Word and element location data

========

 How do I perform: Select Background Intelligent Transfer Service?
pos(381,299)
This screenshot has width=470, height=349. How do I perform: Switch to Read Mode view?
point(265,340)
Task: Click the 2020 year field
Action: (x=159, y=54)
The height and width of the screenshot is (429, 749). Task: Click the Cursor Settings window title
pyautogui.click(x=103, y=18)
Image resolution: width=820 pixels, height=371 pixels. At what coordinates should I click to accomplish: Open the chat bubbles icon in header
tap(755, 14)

========

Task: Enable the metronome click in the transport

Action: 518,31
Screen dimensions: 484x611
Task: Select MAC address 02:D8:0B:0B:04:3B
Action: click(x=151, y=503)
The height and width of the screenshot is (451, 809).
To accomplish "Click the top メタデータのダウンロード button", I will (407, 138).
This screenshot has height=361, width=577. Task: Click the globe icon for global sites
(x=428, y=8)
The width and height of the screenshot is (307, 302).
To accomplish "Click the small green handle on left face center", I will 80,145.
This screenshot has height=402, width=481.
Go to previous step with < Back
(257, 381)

========

> **EXERCISE PROMPT**: Gather every line of the data above that contains the string "Task", treating uppercase and lowercase as distinct, and copy each of those lines in full.

> **EXERCISE ANSWER**:
Task: Click the 2020 year field
The height and width of the screenshot is (429, 749). Task: Click the Cursor Settings window title
Task: Enable the metronome click in the transport
Task: Select MAC address 02:D8:0B:0B:04:3B
This screenshot has height=361, width=577. Task: Click the globe icon for global sites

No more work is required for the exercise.